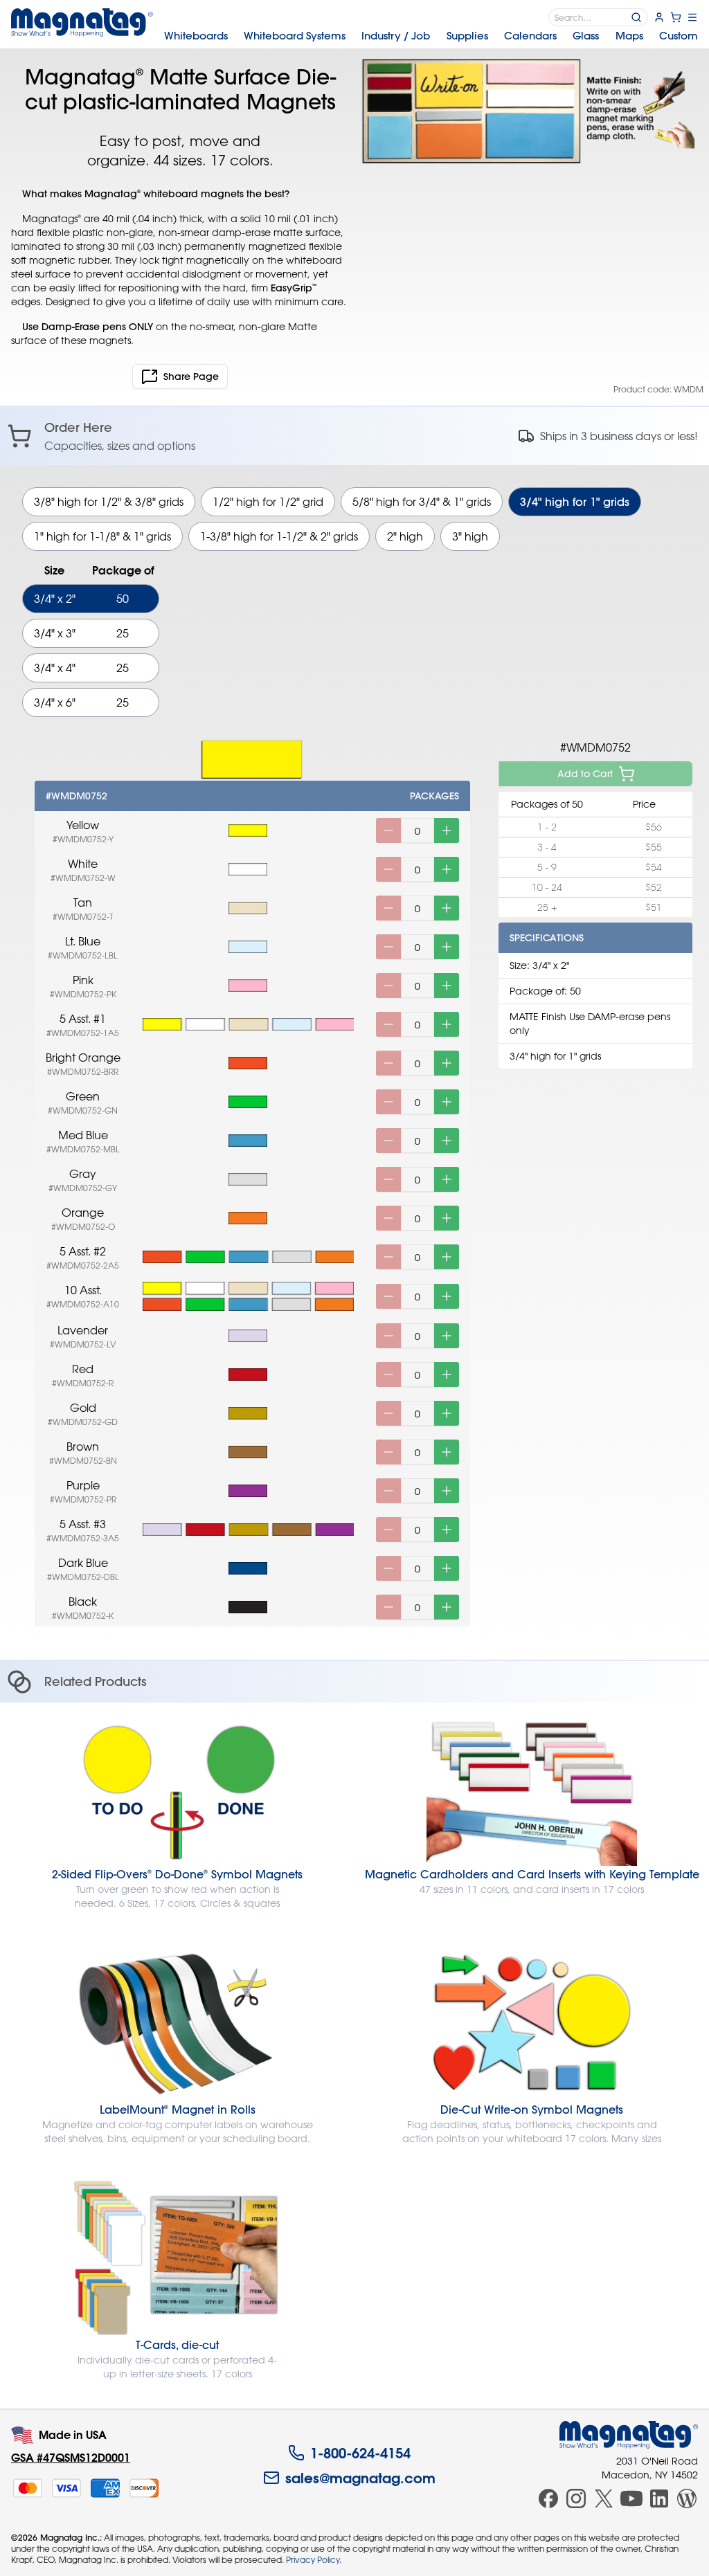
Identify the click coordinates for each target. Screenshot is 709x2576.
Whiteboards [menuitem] (196, 35)
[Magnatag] (628, 2435)
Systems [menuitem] (294, 35)
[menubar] (431, 36)
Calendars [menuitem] (530, 35)
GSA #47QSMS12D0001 (70, 2457)
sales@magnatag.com (360, 2478)
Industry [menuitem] (395, 35)
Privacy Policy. (313, 2559)
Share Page (191, 376)
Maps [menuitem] (629, 35)
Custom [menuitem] (678, 35)
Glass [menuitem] (586, 35)
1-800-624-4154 (360, 2453)
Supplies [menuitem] (467, 35)
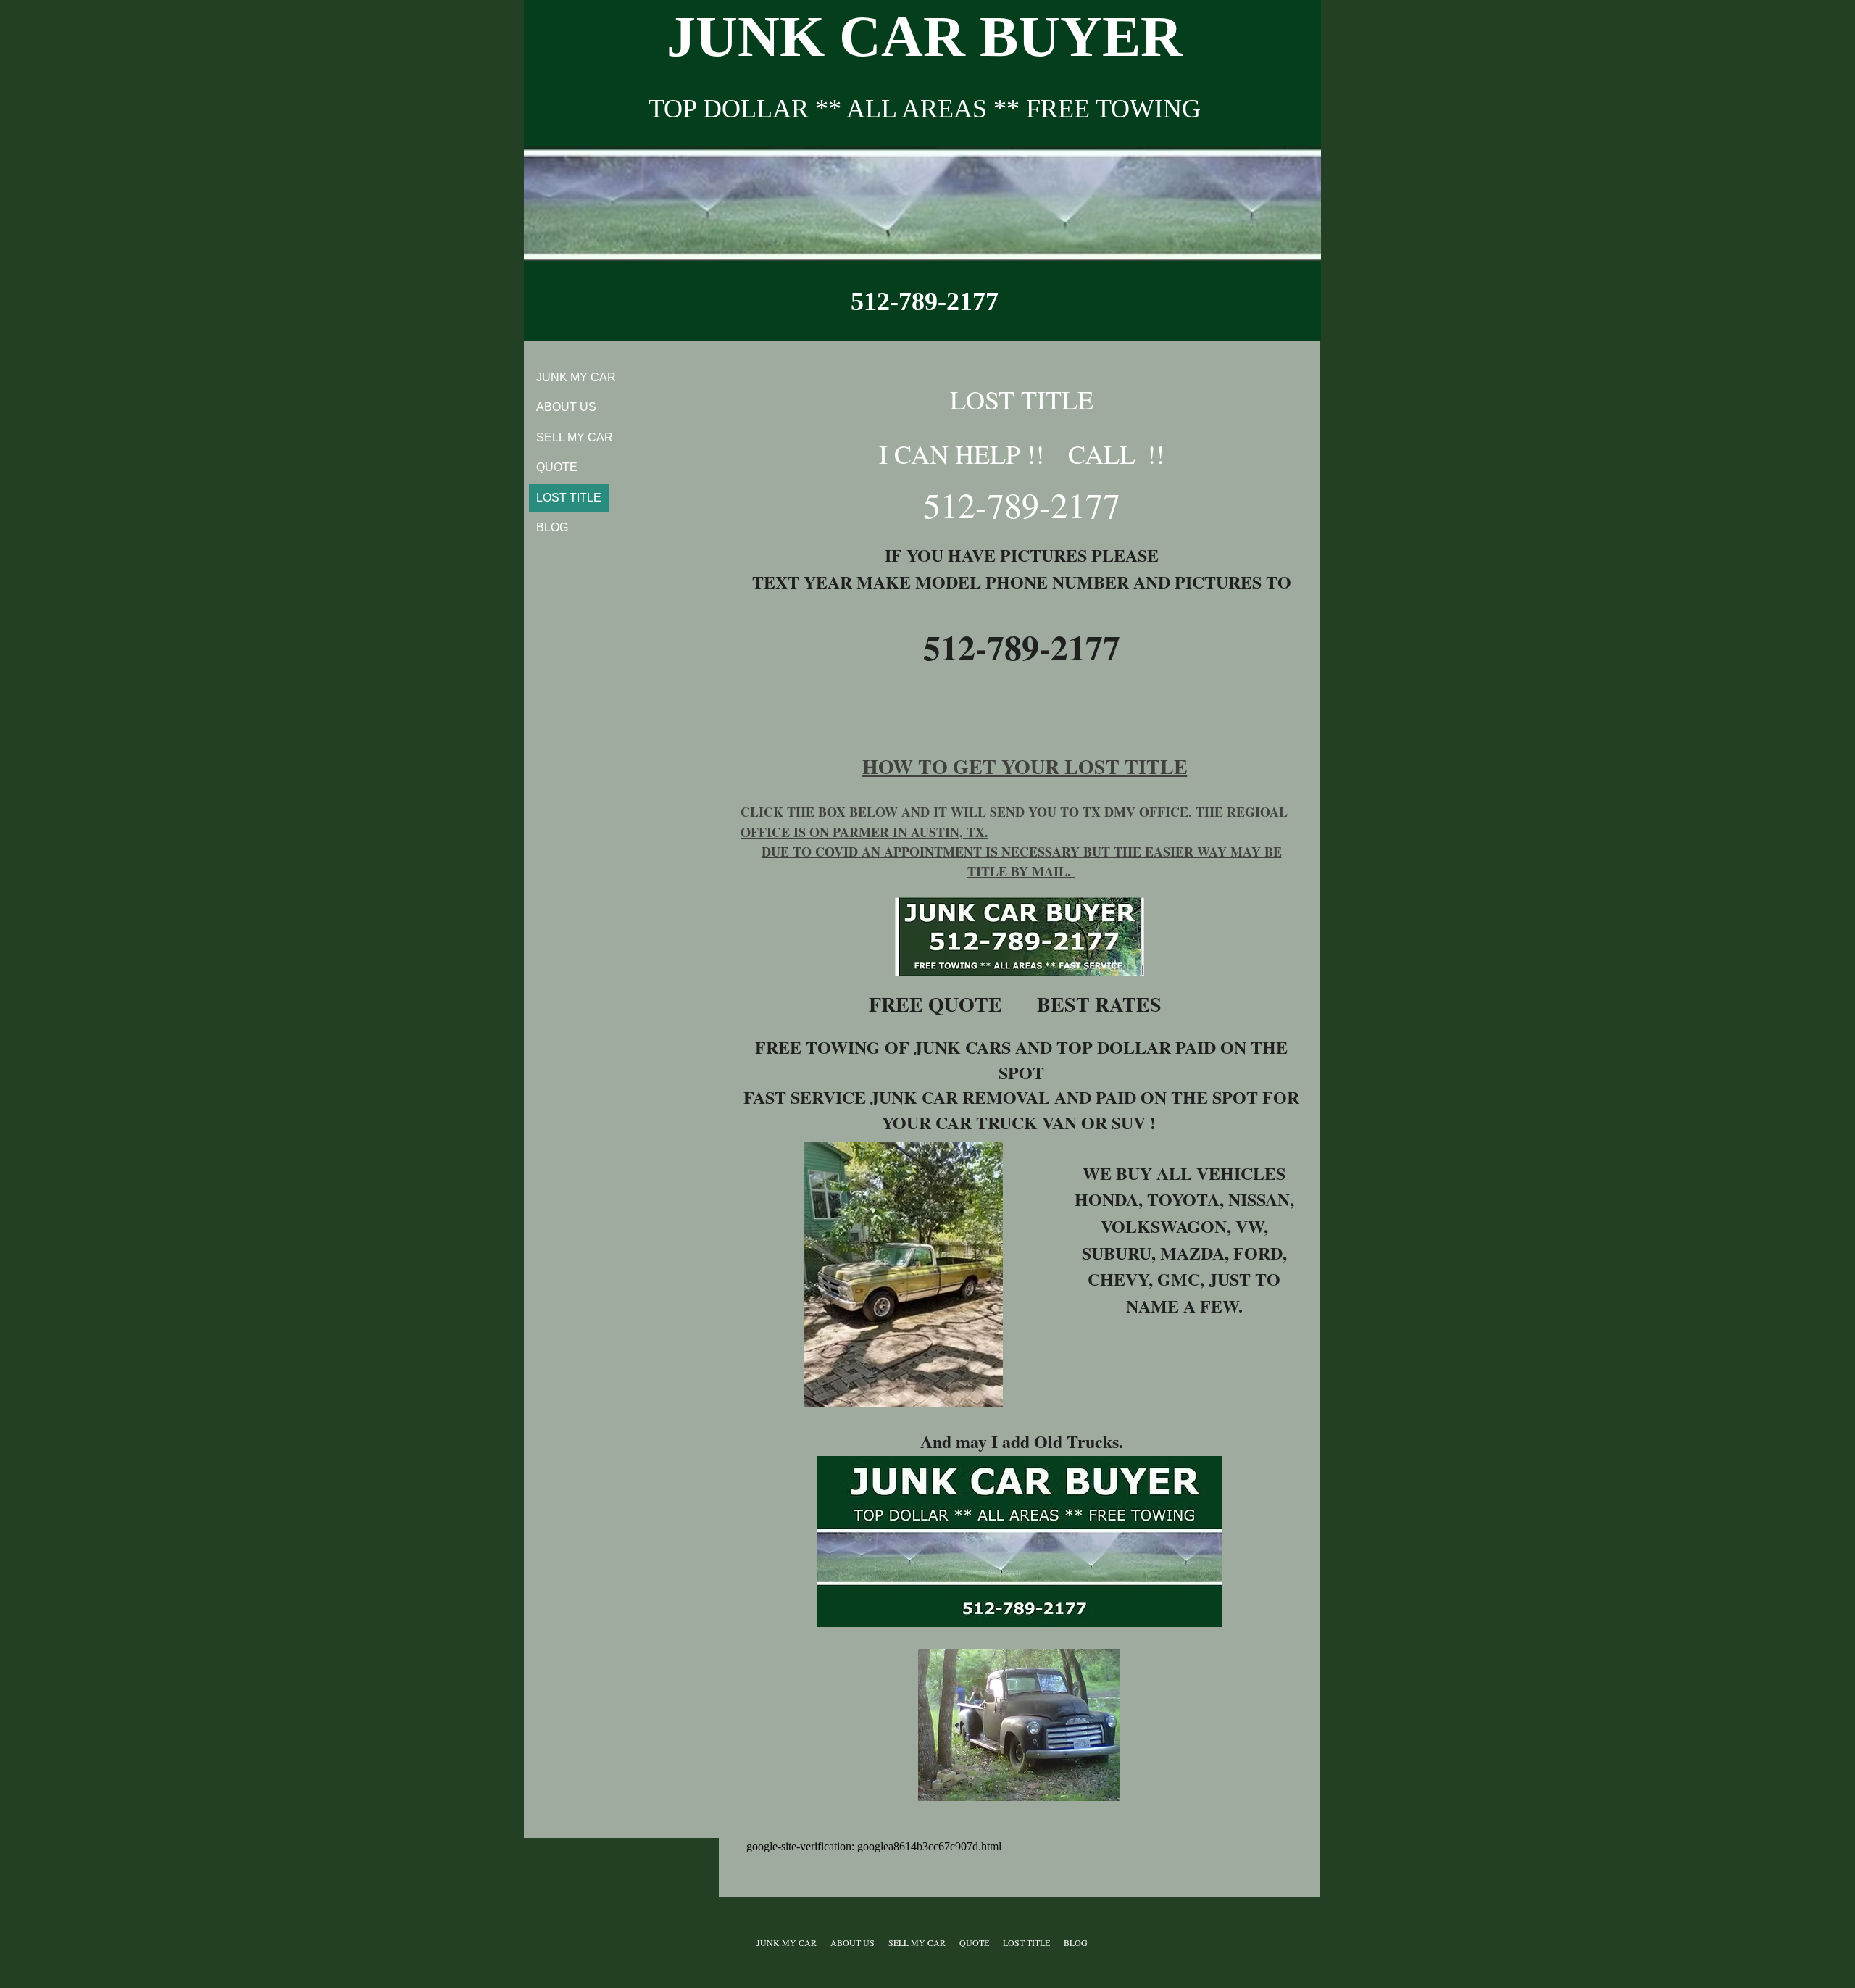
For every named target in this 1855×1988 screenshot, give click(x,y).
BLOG (552, 527)
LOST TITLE (568, 497)
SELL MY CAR (574, 437)
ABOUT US (566, 407)
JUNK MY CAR (576, 377)
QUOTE (557, 467)
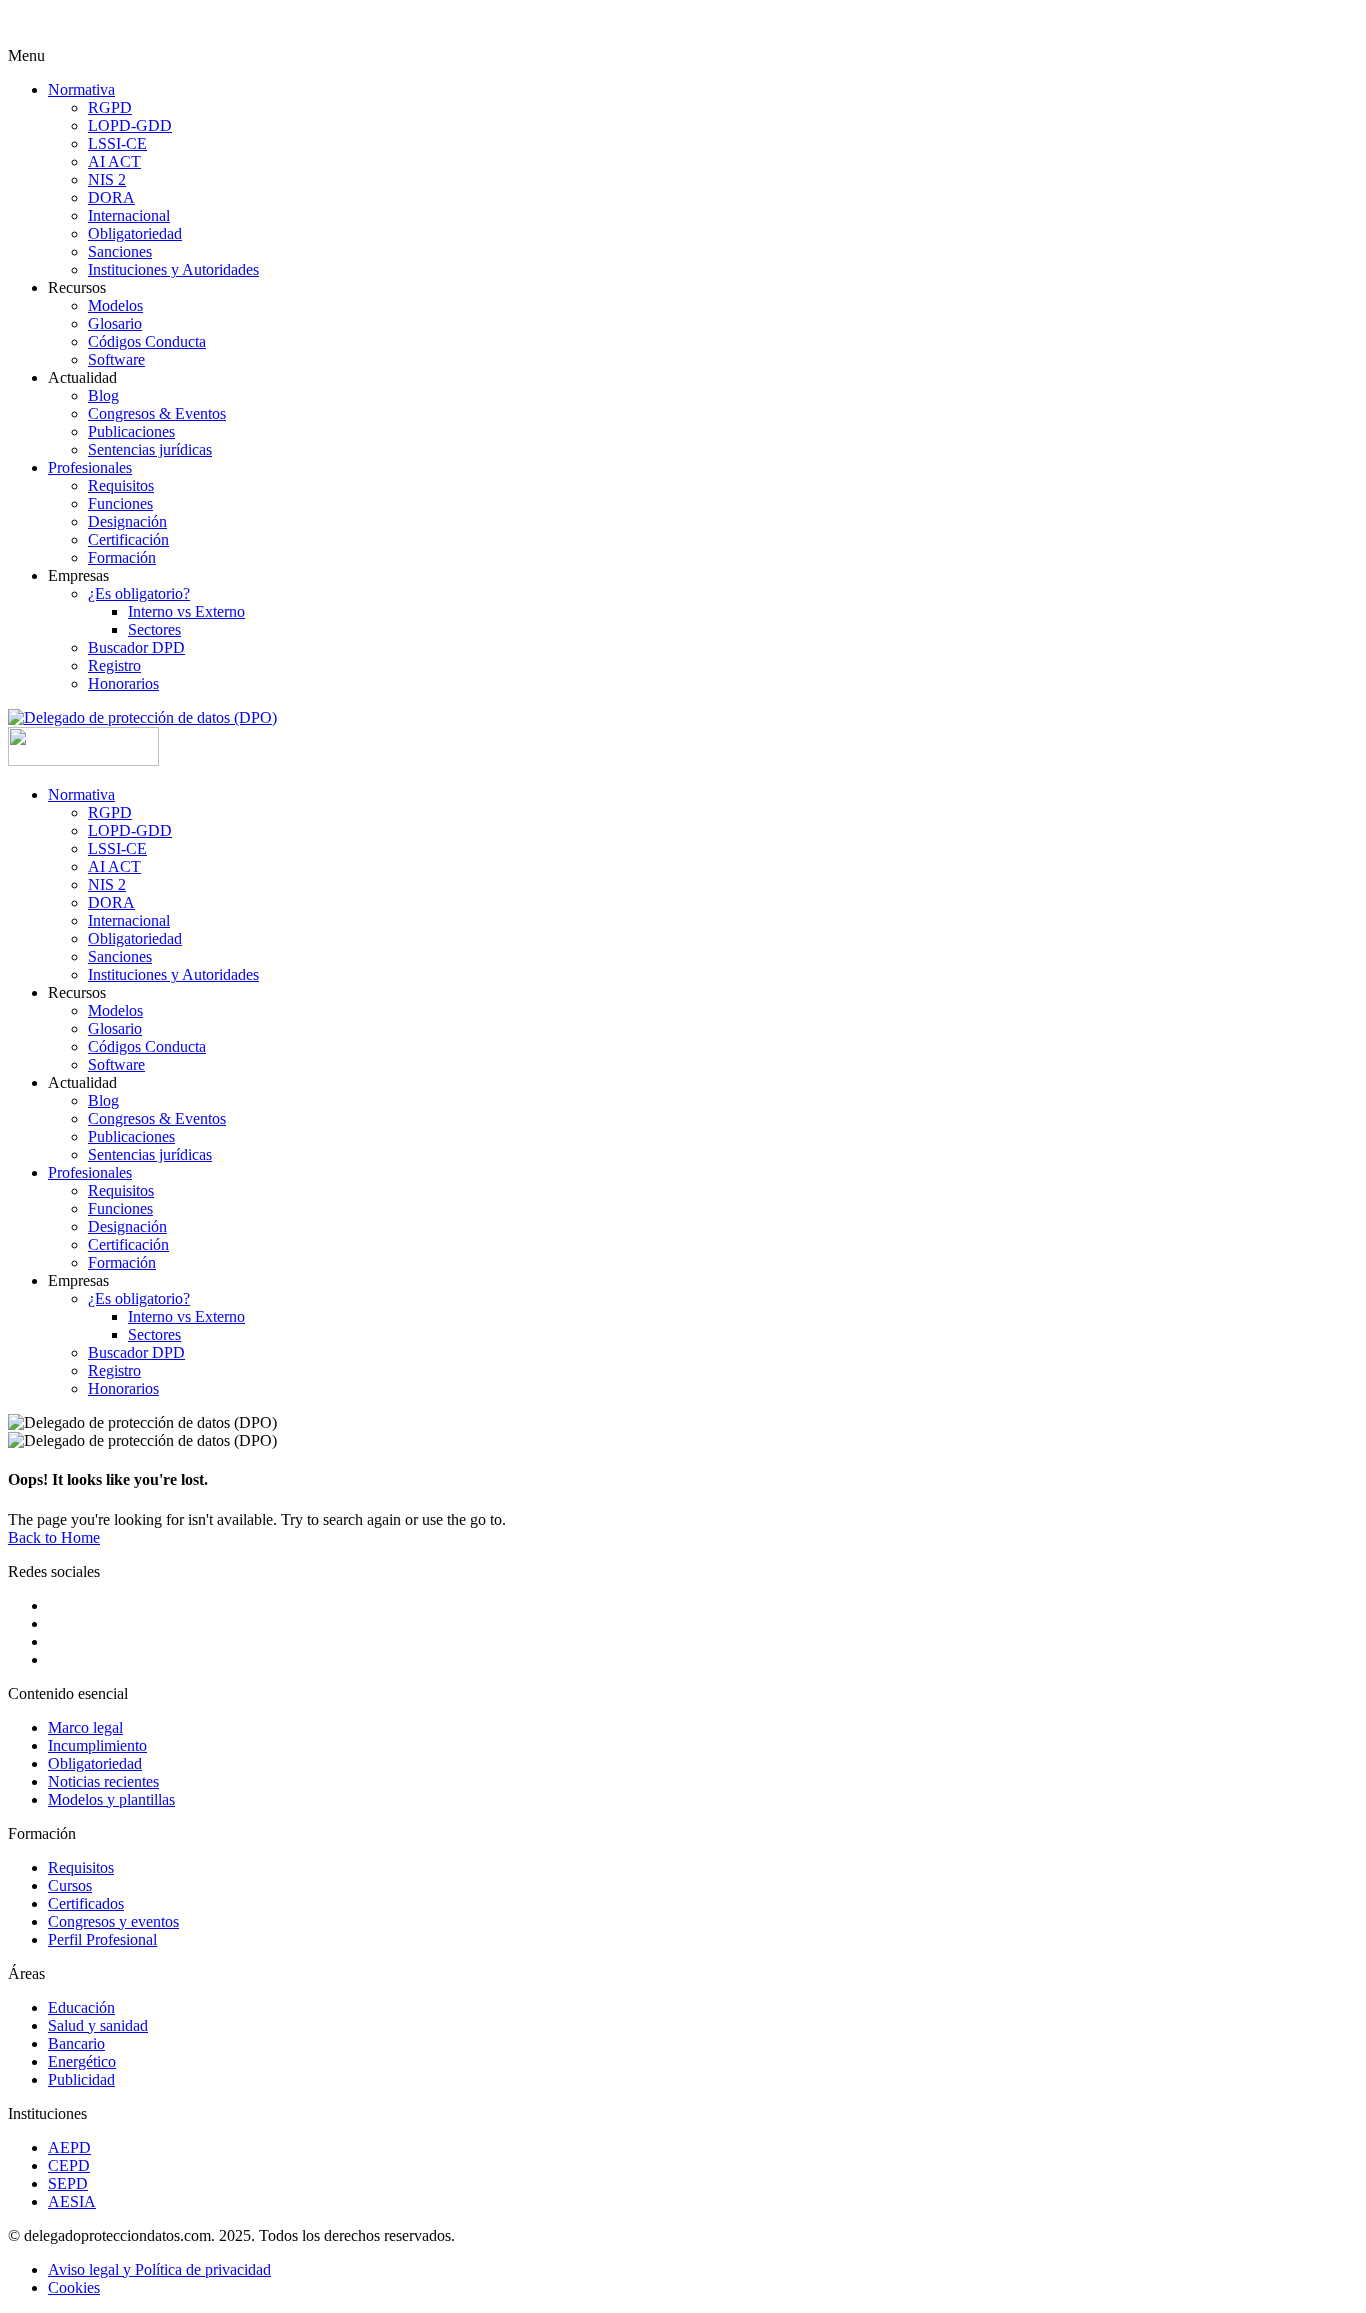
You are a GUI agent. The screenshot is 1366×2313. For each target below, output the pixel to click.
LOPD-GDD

*WORK REQUIRED*
Give back exactly the lines from the one with "You are a GUI" through the final line of the material, both ends included, and no others.

*EXPECTED OUTPUT*
You are a GUI agent. The screenshot is 1366×2313. For each target below, output the pixel to click.
LOPD-GDD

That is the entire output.